Cells were seeded 24 h prior to transfection at a density of 2 × 10⁵ cells per well in 6-well plates. The following day, cells were transfected with either plasmid DNA for overexpression pcDNA3.1 myc/his SKP2 (pcDNA SKP2), pcDNA3.1 myc/his SKP2^{K145R K228R} (pcDNA SKP2mut) or empty vector control pcDNA3.1 myc/his; 5 µg per well or with siRNA for knockdown (SKP2-siRNA or non-targeting control siRNA, Dharmacon) using ScreenFect^® A (ScreenFect GmbH) according to the manufacturer’s instructions. DNA/siRNA and ScreenFect A were diluted in ScreenFect buffer, mixed, and incubated for 20 min at room temperature to allow complex formation. Complexes were then added dropwise to cells cultured in RPMI medium without serum. After 4 h, the medium was supplemented with RPMI containing 10% FCS, and cells were incubated under standard conditions. HeLa cells were infected 24 h post-transfection, whereas A549 cells were allowed to rest for 48 h before infection.

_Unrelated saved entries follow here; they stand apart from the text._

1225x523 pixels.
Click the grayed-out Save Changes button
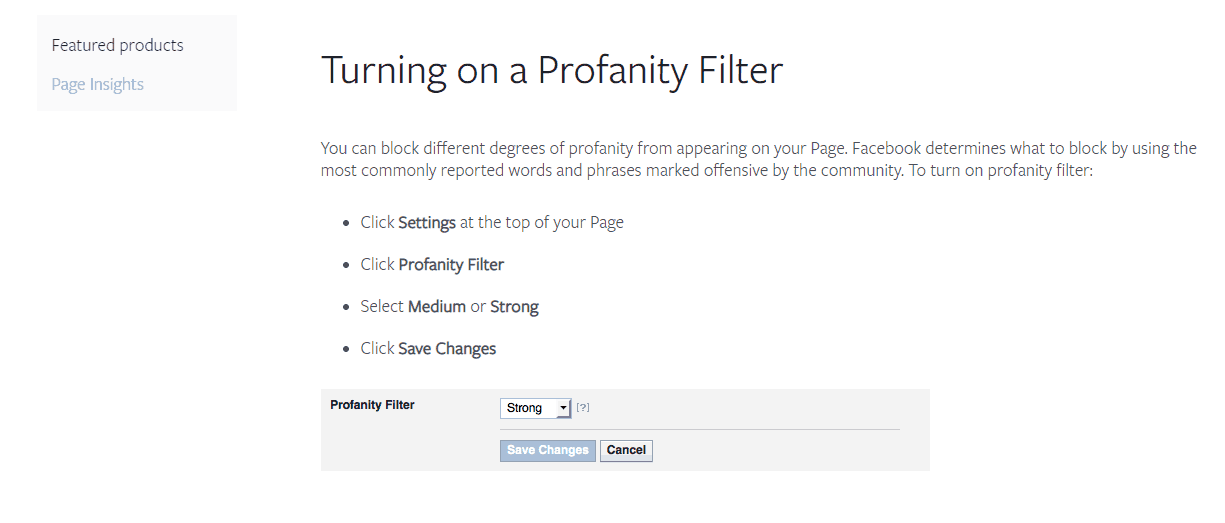point(547,450)
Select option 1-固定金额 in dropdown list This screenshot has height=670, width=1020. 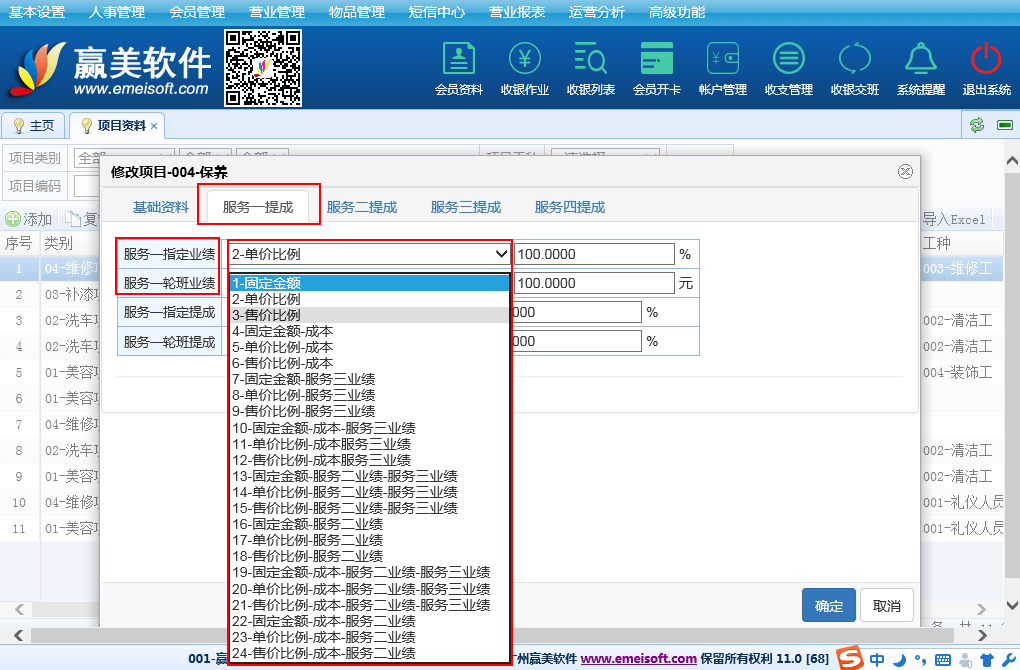coord(369,283)
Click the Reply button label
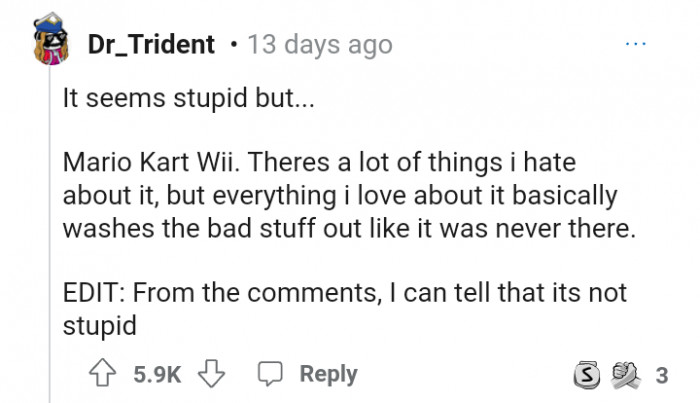Viewport: 700px width, 403px height. (329, 374)
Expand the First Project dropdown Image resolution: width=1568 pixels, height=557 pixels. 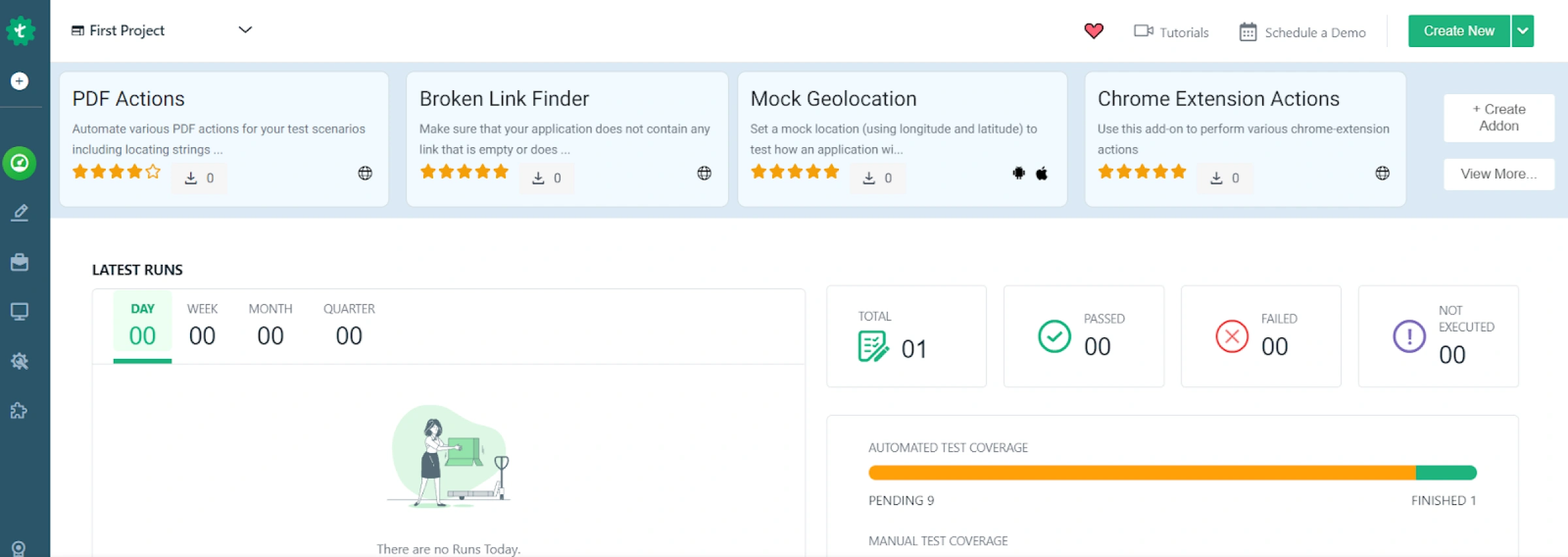(245, 30)
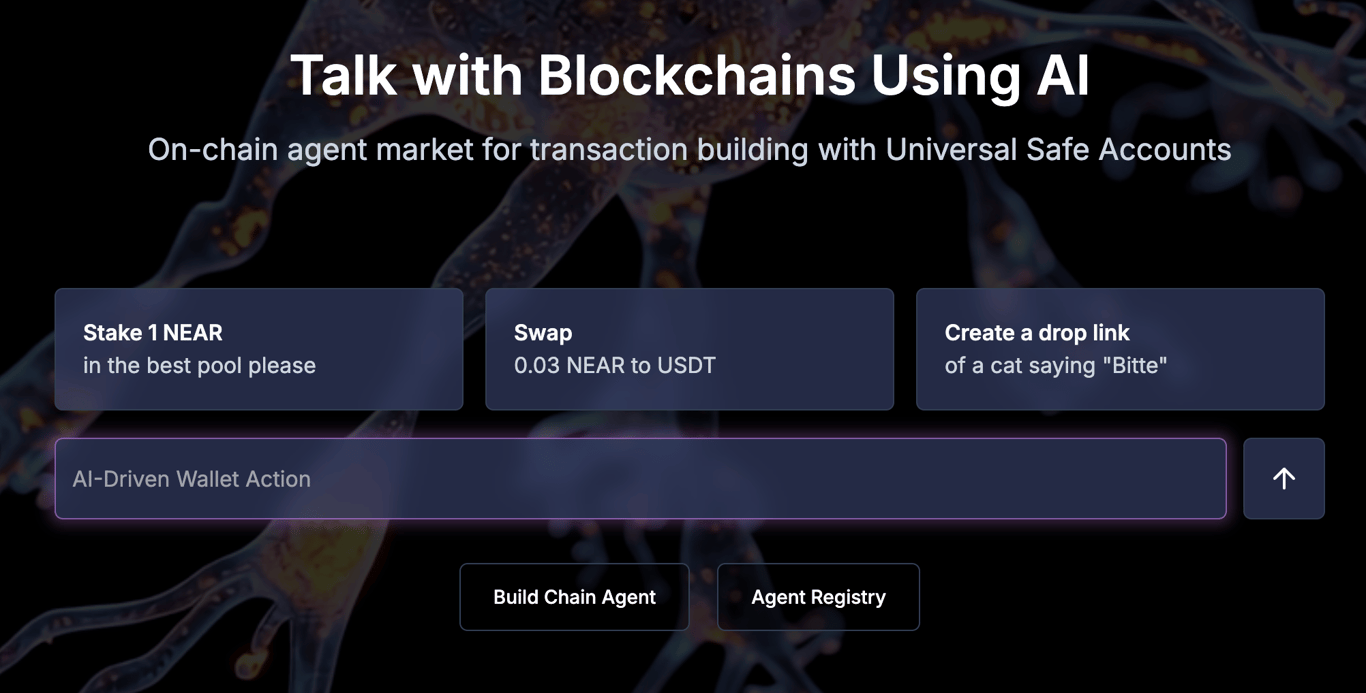Click the bold 'Create a drop link' title
Viewport: 1366px width, 693px height.
1037,333
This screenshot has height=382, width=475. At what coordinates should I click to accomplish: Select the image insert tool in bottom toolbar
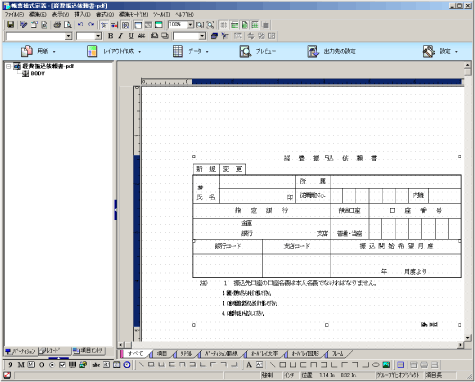point(386,365)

Densitometric analysis of the immunoblot results was performed using ImageJ software (version 1.54g; National Institutes of Health, USA). Experiments were presented as means +/- SD and Student’s t-test was used to compare differences between analyzed samples. All statistical analyses were performed using GraphPad Prism software, version 9, and were considered significant at *P < 0.05, ** P < 0.01, *** P < 0.001, and **** P < 0.0001.